When the Lab’s “Old Town” buildings, located at the top of Charter Hill on the Lab’s main campus, were razed beginning in 2015 due to age and safety concerns, ideas for the future of the site had already begun to take shape. The location, adjacent to the ALS, solar fuels and energy storage hubs, and other materials and chemistry programs, presented a once-in-a-generation opportunity to plan an integrated, state-of-the-art cluster of research buildings for materials and chemistry sciences. It was also clear that future research at the site would support multidisciplinary research, a differentiating strength of the Lab’s, and that input from many areas would be needed to develop a compelling and cohesive vision.
One of the early steps in the planning process was a 2016 workshop to define the vision for the Chemical Observatory, a proposed new type of research facility designed to integrate multiple probes, including the chemical specificity of the ALS’s soft X-rays, into laboratory spaces. Later, former Energy Sciences Area Strategic Advisor Ambika Bumb led a project to define the scope of the potential for new buildings and programs on the site. In addition, Jeff Philliber, chief environmental planner for the Lab, managed a 2019 redevelopment study that the Lab commissioned from an external architecture firm.
In Fall 2019, a multidivisional strategic planning committee was created to help lead the next phase of the effort to develop the science vision for the Charter Hill Materials Science and Chemistry Campus. Ashley White, recently named Head of Strategic Development and Communications for the Energy Sciences Area, was appointed to lead the committee. The group decided to first gather input from the Lab community through a series of events, beginning with a Town Hall in June of last year, which was attended by more than 200 people.
“It was great to see so much engagement from the start,” said Ashley. “The high attendance spoke to the broad interest across the Lab in the Charter Hill effort. Although the Energy Sciences Area is leading this effort, the vision we’re developing is for the future of materials and chemistry broadly, so it’s relevant beyond our Area, to researchers across Computing Sciences, Biosciences, Energy Technologies, Physical Sciences, and Earth and Environmental Sciences as well.”
The Town Hall was followed by a summer symposium series featuring thought leaders who shared their visions of the future of the materials and chemistry sciences.
The Charter Hill Strategic Planning Committee then tapped science leaders from across the Energy Sciences Area and Laboratory to organize five workshops from October 2020 to February 2021, to broadly gather ideas that will inform the science strategy for the envisioned Charter Hill research buildings.
The cross-disciplinary topics for the workshops were:
- Accelerated Design and Synthesis of Materials and Molecules. Novel materials and molecules drive key energy technologies developed at Berkeley Lab. What are the critical knowledge gaps, bottlenecks, and untapped potential in the design of new materials and molecules?
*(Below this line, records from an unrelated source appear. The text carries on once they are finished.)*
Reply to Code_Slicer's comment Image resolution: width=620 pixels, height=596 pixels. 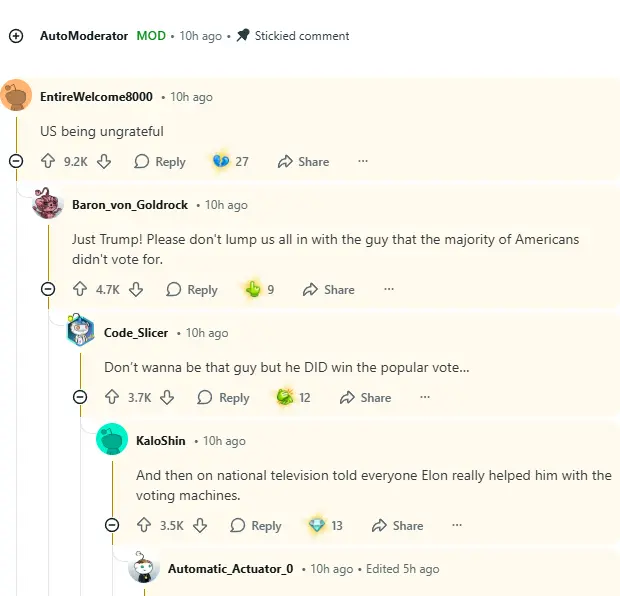[223, 397]
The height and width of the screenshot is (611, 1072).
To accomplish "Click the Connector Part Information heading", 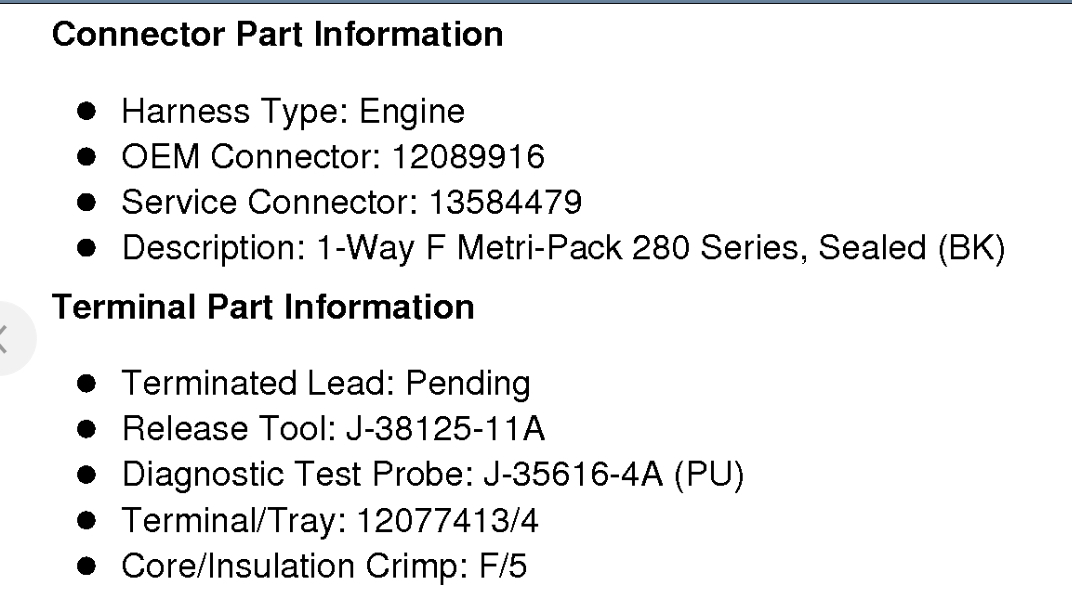I will pos(276,36).
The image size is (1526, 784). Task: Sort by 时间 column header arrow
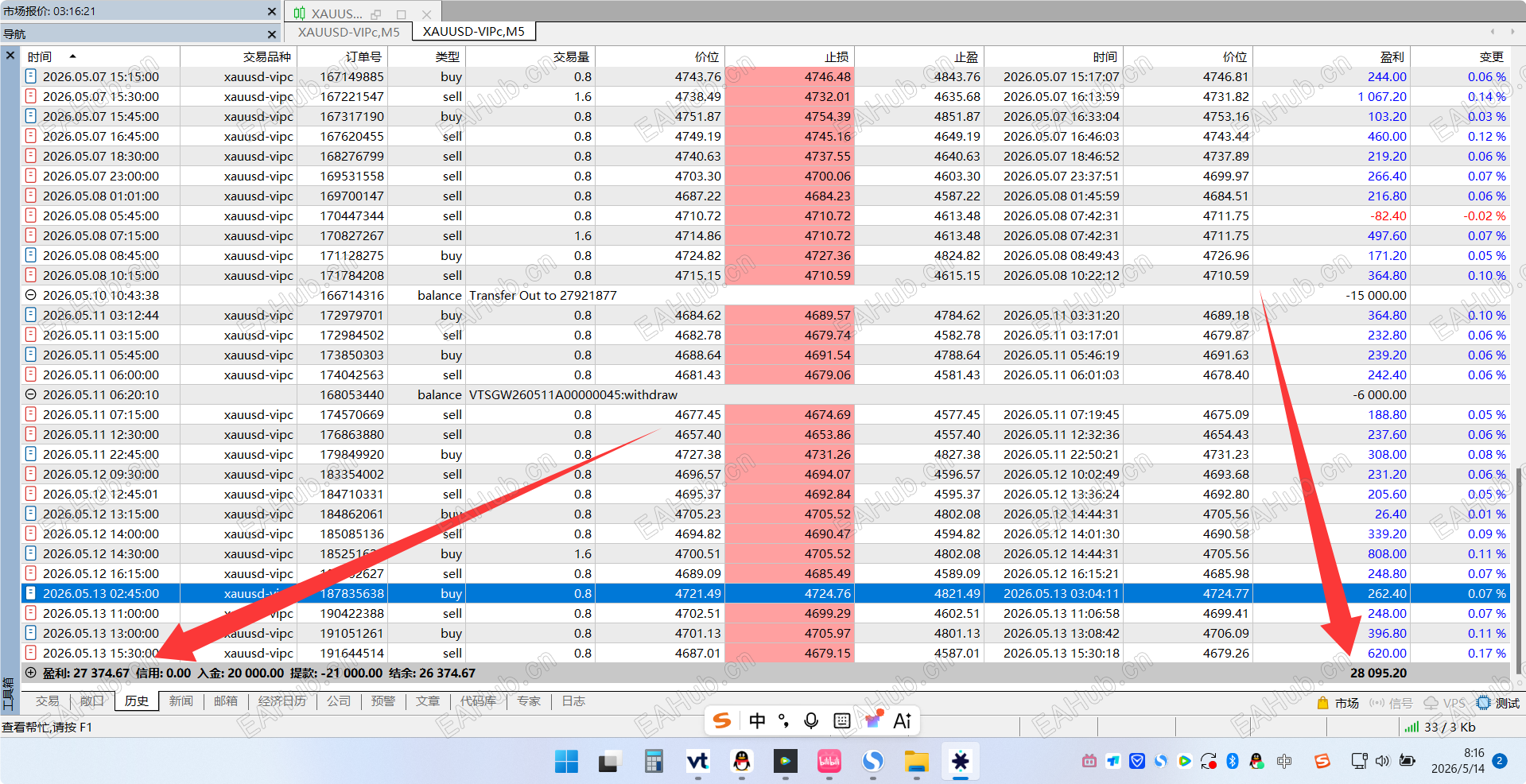coord(73,56)
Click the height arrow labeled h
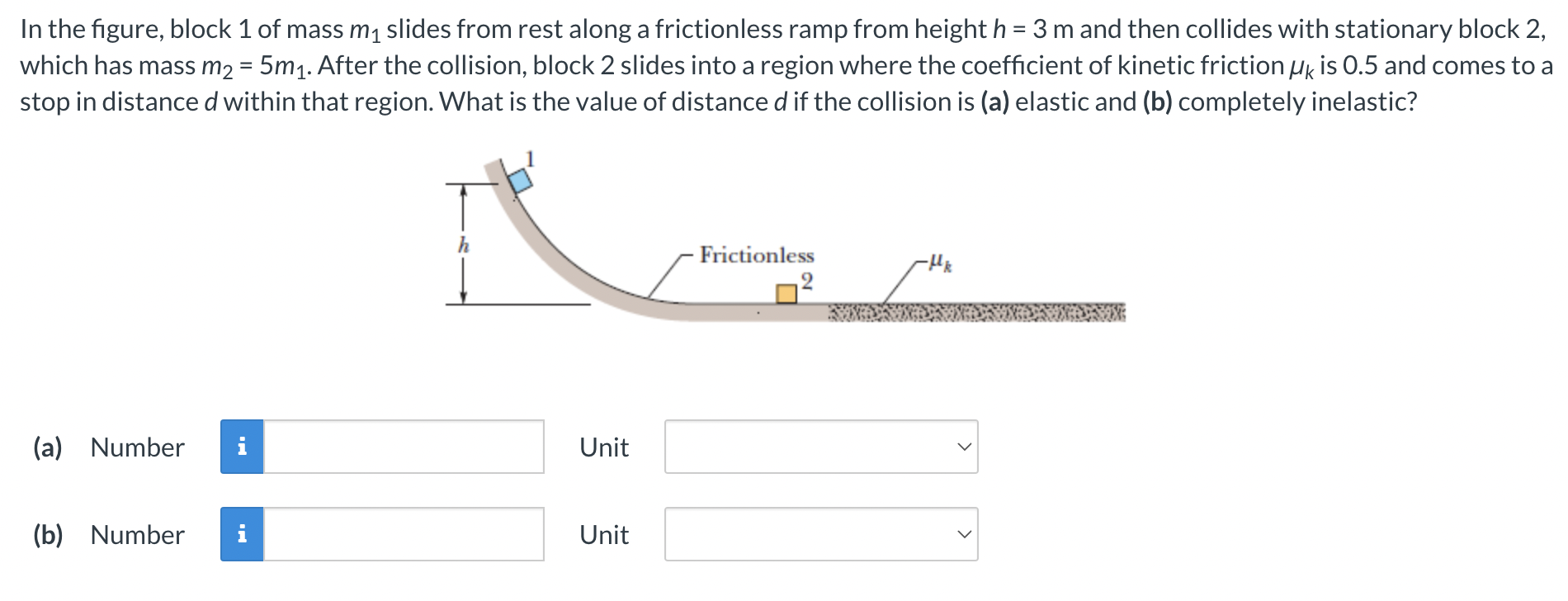This screenshot has height=601, width=1568. [x=463, y=244]
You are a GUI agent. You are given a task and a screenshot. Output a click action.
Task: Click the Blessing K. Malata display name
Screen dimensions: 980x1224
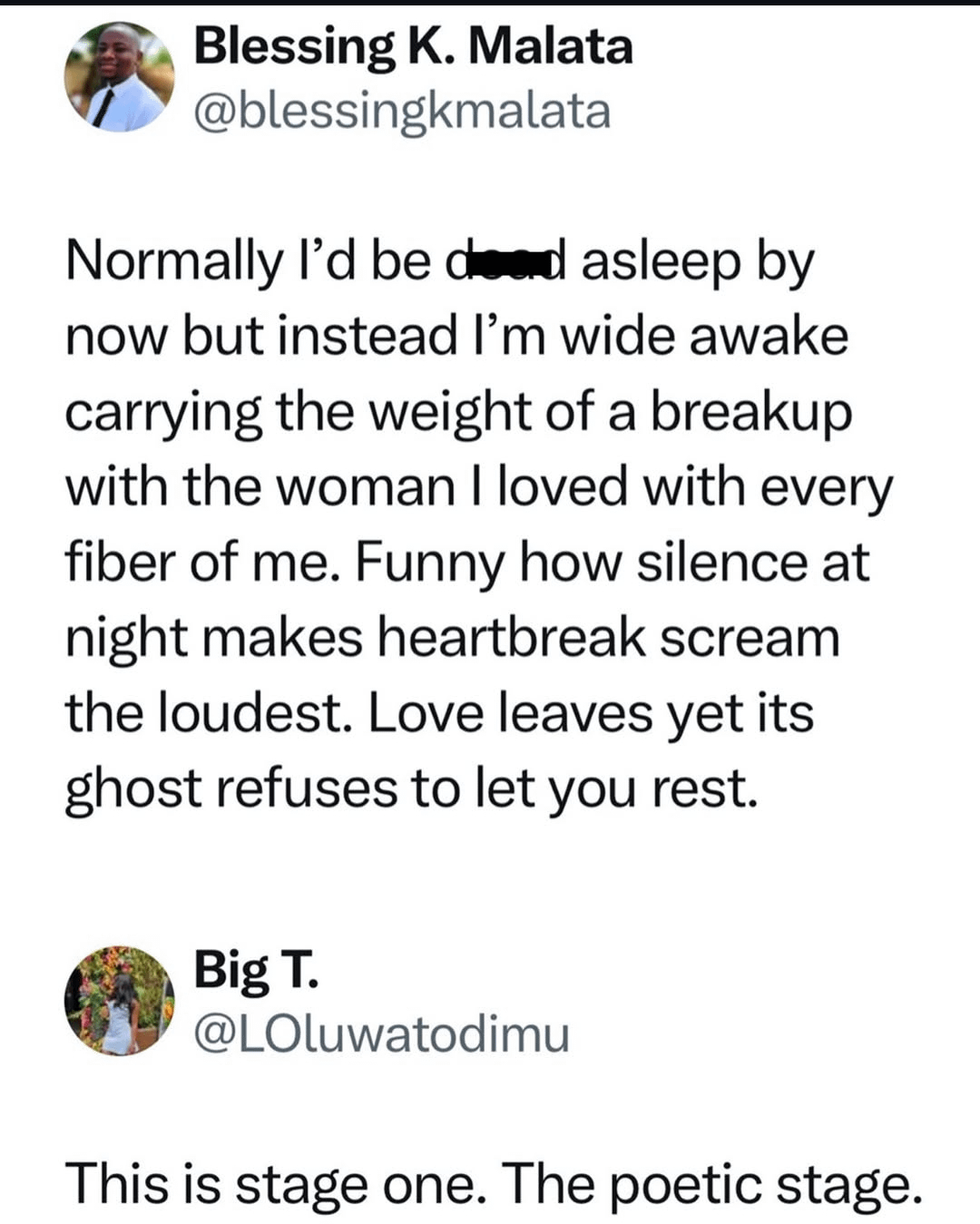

- Discovery of New Molecular and Solid-State Quantum Systems. Quantum materials and systems host an enormous range of novel properties and behaviors that hold fundamental importance and can also be leveraged for technology applications. How do we synthesize and fabricate quantum systems with the near-perfect structural properties necessary for the demanding applications in quantum information science and sensing?
- Exploring Dynamics and Equilibria across Time and Length Scales. The generation, conversion, and storage of energy, information, and matter involves a range of fundamental processes that span many orders of magnitude in length and time. What are the gaps in our fundamental understanding of how the collective properties and transformations of molecules and materials arise from their microscopic constituents, symmetries, and correlations?
- Function from Complexity: The Emergence of Functional Behavior in Molecular, Inorganic, Biological, and Environmental Systems. Chemical, biological, environmental, soft-matter, and materials systems can exhibit distinct behaviors that emerge from nonlinear processes, competing interactions, and interfacial phenomena. What are the gaps and opportunities in our understanding of complexity in a broad range of basic science areas and how do we enable a new kind of collaborative research environment in the envisioned Charter Hill laboratories that could address these opportunities?
- Innovative Design Features for the Lab of the Future. The unique site of the envisioned Charter Hill buildings in relationship to nearby world-leading capabilities, combined with rapid advances in artificial intelligence, machine learning, and automation, provides the opportunity to create new, integrated facilities enabling collaboration and accelerated discovery and understanding of complex materials. How could the future Charter Hill buildings’ designs and infrastructure encourage and enable the scientific opportunities that were brought forth in the first four workshops?
Nearly 250 participants across 27 divisions engaged in the Charter Hill workshop series. Reports from the first three workshops are available. Reports for the last two workshops will be released within the next few weeks.
“The ideas brought forward from across the Lab in these workshops were really exciting,” said Ashley. “It was particularly great to see so many early career researchers involved, since these buildings would define the future of materials and chemistry research for the next generation. We’re grateful for everyone’s contributions, which will help us create a compelling science vision for Charter Hill.”